| Exercise details |
A copy is needed of each line in the records that has the word "accomplish".

| Input |
_ _ _
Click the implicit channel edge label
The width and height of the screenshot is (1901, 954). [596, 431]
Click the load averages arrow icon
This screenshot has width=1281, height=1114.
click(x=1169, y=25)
_ _ _
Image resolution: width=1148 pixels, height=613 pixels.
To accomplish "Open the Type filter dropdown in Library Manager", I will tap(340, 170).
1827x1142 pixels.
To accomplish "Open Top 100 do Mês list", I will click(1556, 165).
_ _ _
| Result below |
To accomplish "Open the Type filter dropdown in Library Manager", I will tap(340, 170).
To accomplish "Open Top 100 do Mês list", I will click(1556, 165).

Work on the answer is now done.